Led by New Enterprise Associates and SR One, the funds raised will be used to advance its next-generation menin inhibitor into clinical development. 

Biotech research company CHARM Therapeutics has raised $80 million (£58.9 million) in oversubscribed Series B funding to advance its next-generation menin inhibitor into clinical development.

The funding round was co-led by New Enterprise Associates (NEA) and SR One, with participation from existing investors OrbiMed, F-Prime, Khosla Ventures and NVIDIA. 

Founded by Laksh Aithani and David Baker, CHARM Therapeutics is working on the next generation of precision oncology treatments through its proprietary AI-driven drug discovery platform.

Its lead program is a next-generation menin inhibitor for the treatment of acute myeloid leukaemia (AML). Unlike first-generation menin inhibitors that rapidly lose potency due to menin resistance mutations, CHARM’s candidates are specifically designed to maintain potency against all known clinical resistance mutations, potentially delivering the durable responses that patients need.
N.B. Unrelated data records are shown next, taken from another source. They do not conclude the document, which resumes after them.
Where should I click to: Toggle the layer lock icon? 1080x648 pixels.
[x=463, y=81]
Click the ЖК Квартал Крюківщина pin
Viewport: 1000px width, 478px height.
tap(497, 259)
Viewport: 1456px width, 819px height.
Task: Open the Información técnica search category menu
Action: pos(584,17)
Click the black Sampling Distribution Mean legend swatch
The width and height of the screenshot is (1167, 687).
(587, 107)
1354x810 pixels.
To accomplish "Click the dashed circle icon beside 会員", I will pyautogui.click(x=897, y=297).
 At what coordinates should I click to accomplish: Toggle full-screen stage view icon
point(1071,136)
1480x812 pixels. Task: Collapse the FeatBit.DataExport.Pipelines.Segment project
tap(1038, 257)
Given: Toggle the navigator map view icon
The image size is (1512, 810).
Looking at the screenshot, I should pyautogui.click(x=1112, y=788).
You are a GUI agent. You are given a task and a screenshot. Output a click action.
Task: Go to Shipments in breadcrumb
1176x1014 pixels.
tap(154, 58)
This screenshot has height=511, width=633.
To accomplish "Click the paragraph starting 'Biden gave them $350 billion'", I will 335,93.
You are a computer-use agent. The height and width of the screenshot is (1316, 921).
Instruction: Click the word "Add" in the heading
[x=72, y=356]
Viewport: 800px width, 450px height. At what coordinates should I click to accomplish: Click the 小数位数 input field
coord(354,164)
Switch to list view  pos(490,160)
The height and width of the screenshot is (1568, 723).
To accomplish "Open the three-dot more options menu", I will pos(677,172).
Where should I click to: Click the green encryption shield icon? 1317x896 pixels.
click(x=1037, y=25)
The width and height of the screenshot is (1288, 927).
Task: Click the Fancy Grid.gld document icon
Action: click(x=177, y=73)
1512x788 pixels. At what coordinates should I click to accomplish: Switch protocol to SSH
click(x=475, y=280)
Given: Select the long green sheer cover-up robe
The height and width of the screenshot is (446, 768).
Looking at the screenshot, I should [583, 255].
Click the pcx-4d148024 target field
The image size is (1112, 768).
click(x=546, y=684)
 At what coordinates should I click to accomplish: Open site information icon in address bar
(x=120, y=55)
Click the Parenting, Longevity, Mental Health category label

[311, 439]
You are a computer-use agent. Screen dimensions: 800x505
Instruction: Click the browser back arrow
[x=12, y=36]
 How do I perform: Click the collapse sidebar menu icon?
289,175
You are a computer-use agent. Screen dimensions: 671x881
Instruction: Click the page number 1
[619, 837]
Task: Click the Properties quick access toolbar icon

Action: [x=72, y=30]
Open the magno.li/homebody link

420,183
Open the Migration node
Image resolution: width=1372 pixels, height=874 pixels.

“This program represents a significant opportunity to transform outcomes for patients, and we look forward to initiating clinical development early next year,” said executive chair Gary Glick. 

Robust tumour regression

Acute myeloid leukaemia (AML) is a rapidly progressing and aggressive blood cancer with a poor prognosis for many patients. Menin inhibitors have recently emerged as a clinically validated therapeutic class acting through restoration of normal gene regulation and triggering differentiation or death of cancer cells. 

First-generation therapies, however, are limited by the rapid emergence of resistance mutations in the menin protein, which reduce efficacy and lead to relapse and disease progression. Further, the efficacy of some first-generation menin inhibitors may be limited by safety risks, including QTc prolongation and poor pharmaceutical properties such as the potential for drug-drug interactions and requirement for high doses.

Using its proprietary protein-ligand co-folding platform, CHARM has identified a development candidate that retains potency against all publicly described clinical resistance mutations and demonstrates robust tumour regression in preclinical models. 

This molecule is predicted to be efficacious at low human doses without an increase in QTc interval, and does not inhibit enzymes responsible for drug-drug interactions.